Bytes: 0xD4 0x3C 0x2F 0x6E
  <name>Ô</name>
        ^
[Sun, 05 Feb 2017 21:23:26 virt-install 32649] DEBUG (xmlbuilder:669) Error parsing xml=
<volume type='file'>
  <name>Ô</name>
  <key>/tmp/Ô</key>
  <source>
  </source>
  <capacity unit='bytes'>0</capacity>
  <allocation unit='bytes'>0</allocation>
  <target>
    <path>/tmp/Ô</path>
    <format type='raw'/>
    <permissions>
      <mode>0664</mode>
      <owner>1000</owner>
      <group>1000</group>
      <label>unconfined_u:object_r:user_tmp_t:s0</label>
    </permissions>
    <timestamps>
      <atime>1486329730.221568703</atime>
      <mtime>1484586393.429055281</mtime>
      <ctime>1484586393.429055281</ctime>
    </timestamps>
  </target>
</volume>


Libvirt is generating non-UTF-8 XML. It should be skipping that file.

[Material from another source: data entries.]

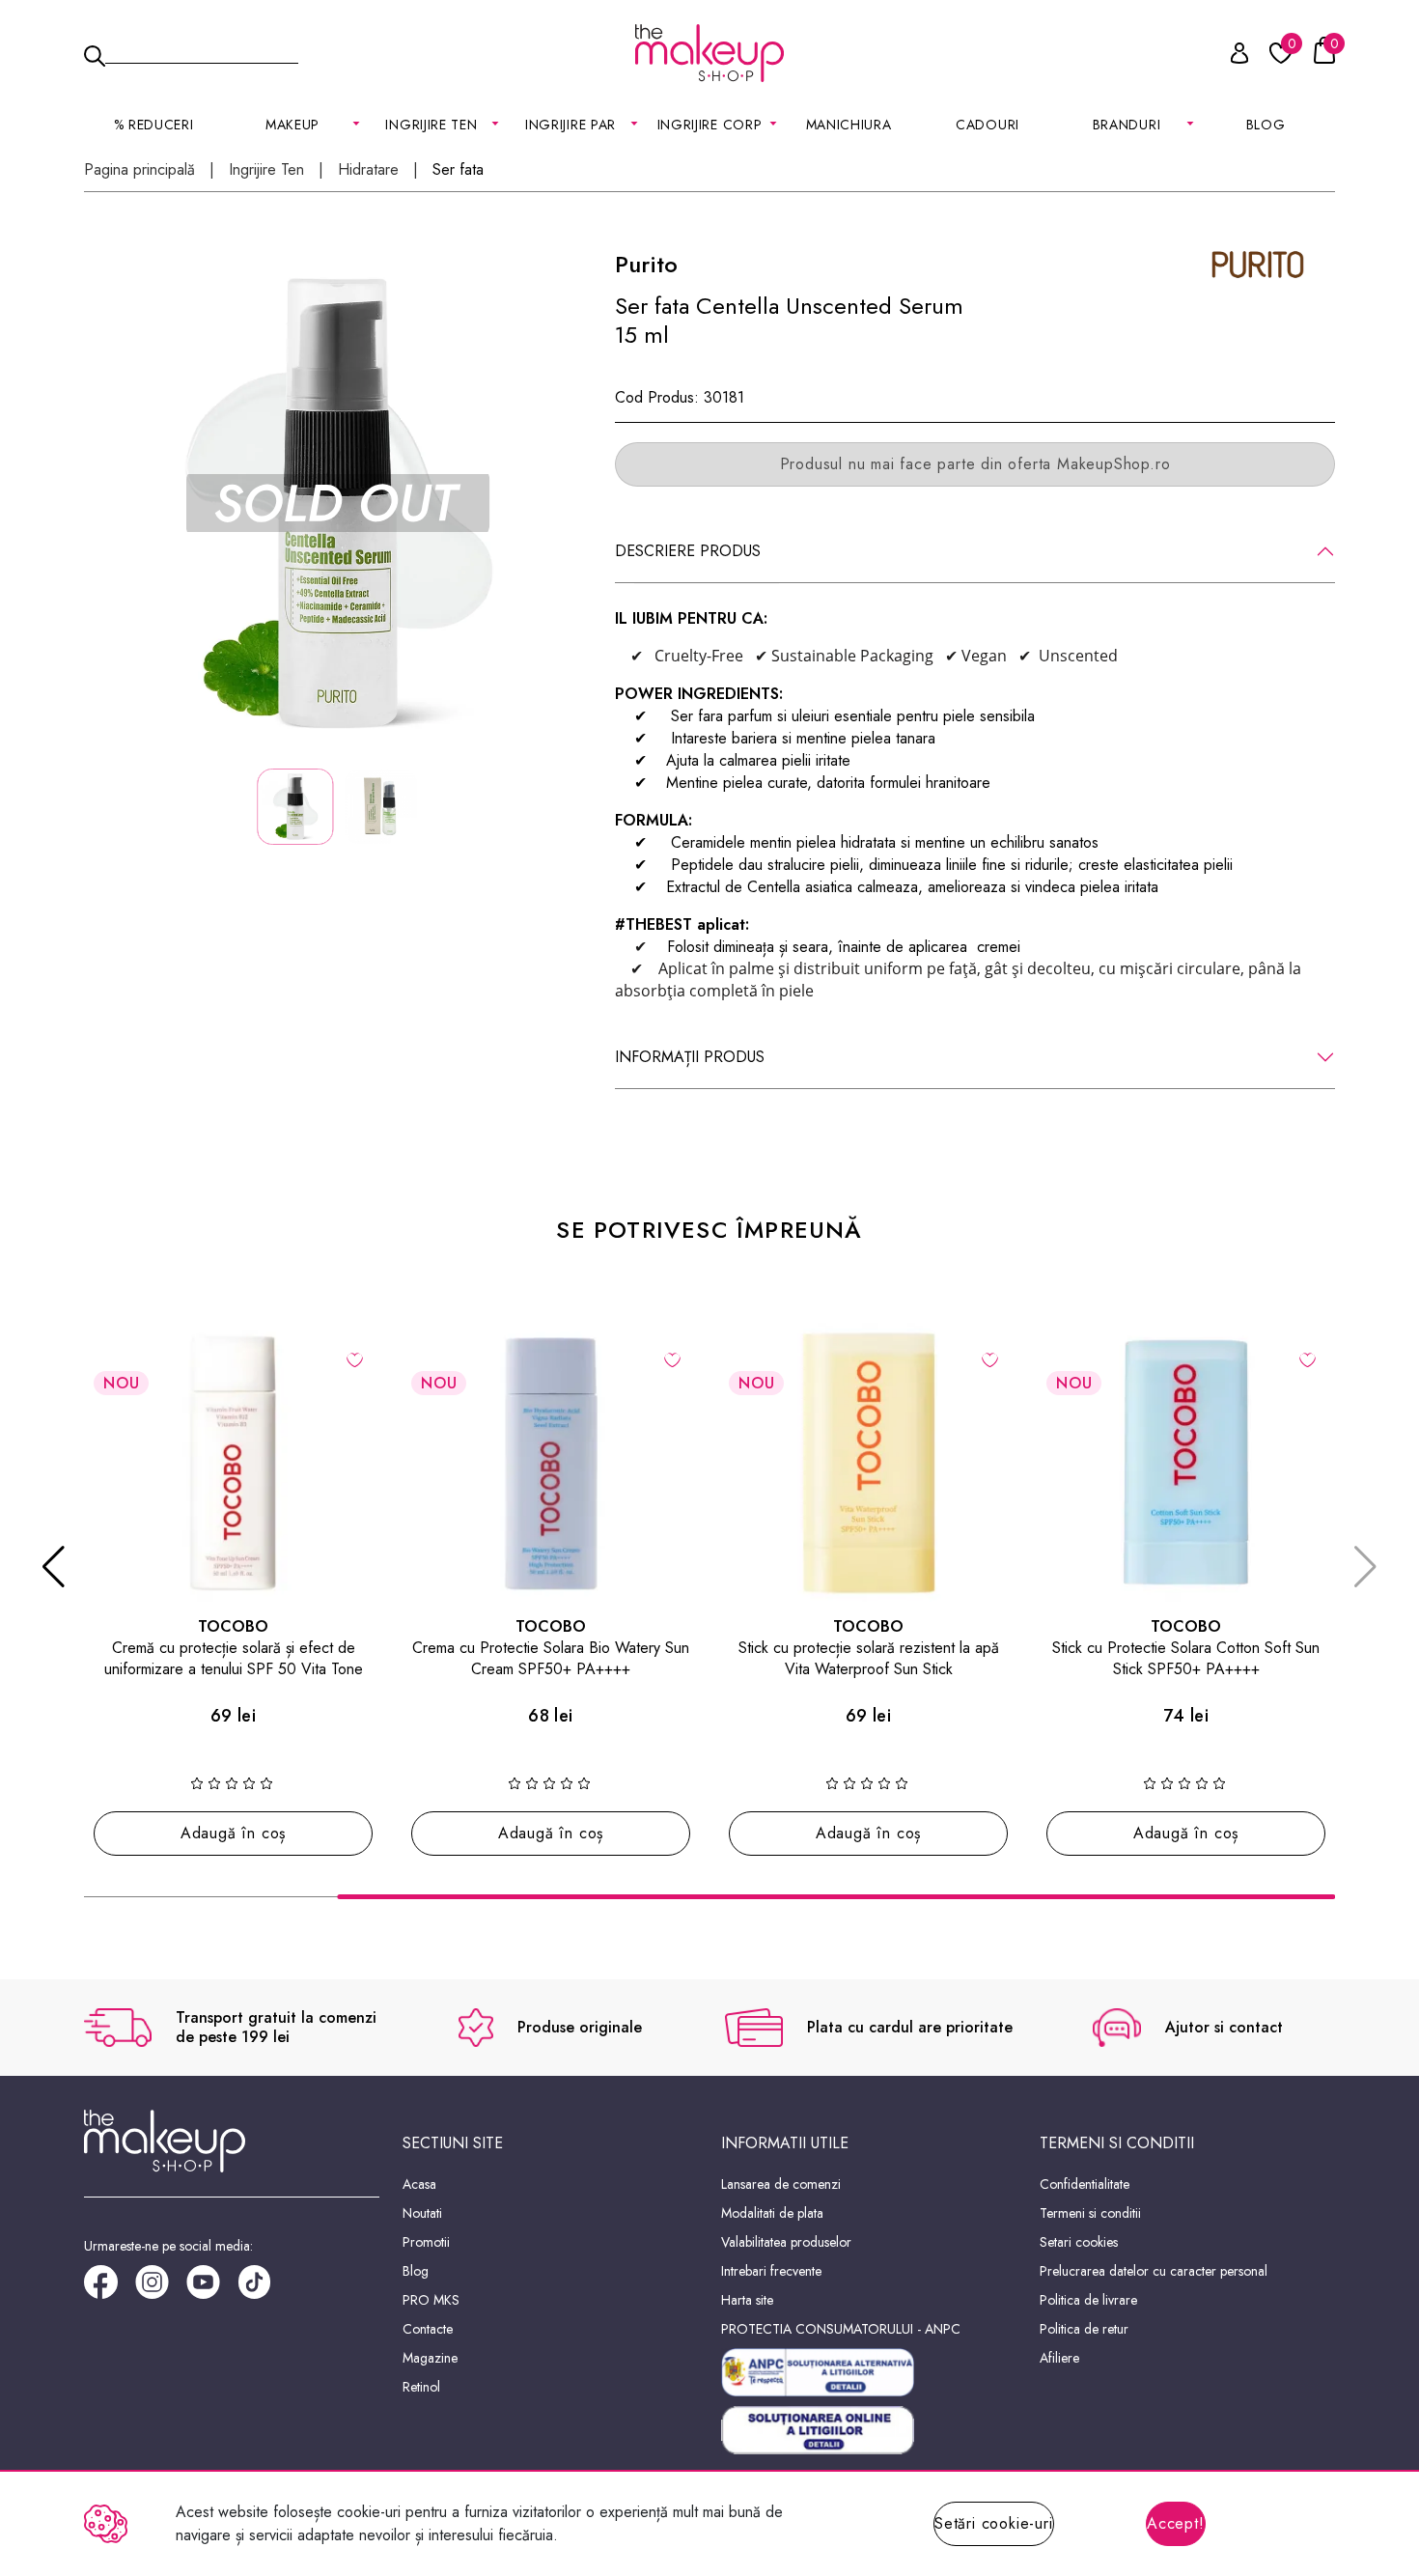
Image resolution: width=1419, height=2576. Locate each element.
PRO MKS (431, 2300)
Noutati (422, 2213)
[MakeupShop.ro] (709, 53)
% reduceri (154, 124)
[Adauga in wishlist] (355, 1358)
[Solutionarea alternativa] (868, 2372)
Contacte (428, 2328)
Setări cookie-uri (993, 2523)
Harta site (747, 2300)
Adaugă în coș (233, 1833)
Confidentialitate (1084, 2184)
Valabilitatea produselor (786, 2242)
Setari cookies (1079, 2242)
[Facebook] (109, 2289)
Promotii (426, 2242)
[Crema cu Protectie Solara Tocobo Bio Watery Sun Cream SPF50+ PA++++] (550, 1462)
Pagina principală (139, 170)
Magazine (430, 2357)
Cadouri (987, 124)
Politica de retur (1084, 2328)
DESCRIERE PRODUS (688, 551)
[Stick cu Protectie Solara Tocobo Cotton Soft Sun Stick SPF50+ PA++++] (1185, 1462)
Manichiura (849, 124)
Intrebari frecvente (771, 2271)
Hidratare (368, 170)
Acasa (419, 2184)
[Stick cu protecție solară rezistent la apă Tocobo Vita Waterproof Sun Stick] (868, 1462)
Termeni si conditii (1090, 2213)
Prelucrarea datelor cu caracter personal (1153, 2271)
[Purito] (1258, 263)
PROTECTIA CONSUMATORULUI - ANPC (840, 2328)
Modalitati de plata (772, 2213)
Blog (1266, 124)
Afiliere (1059, 2357)
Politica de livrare (1088, 2300)
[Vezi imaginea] (338, 503)
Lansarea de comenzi (781, 2184)
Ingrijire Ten (266, 170)
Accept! (1176, 2523)
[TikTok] (263, 2289)
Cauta (201, 52)
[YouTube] (211, 2289)
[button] (54, 1567)
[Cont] (1229, 56)
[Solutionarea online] (868, 2430)
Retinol (421, 2386)
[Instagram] (160, 2289)
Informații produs (690, 1057)
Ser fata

Does that file have weird control characters in it that aren't reflected in the log?

Comment 6 Richard W.M. Jones 2017-02-09 21:59:02 UTC
Oh you're right, I've got a file in /tmp which has a non-UTF-8 name
(I think I was testing something for another bug).

cd /tmp
ls ?
''$'\324'

Anyway as you say libvirt is generating incorrect XML.

A reproducer is:

touch ''$'\324'
and in the same directory run a virt-install command.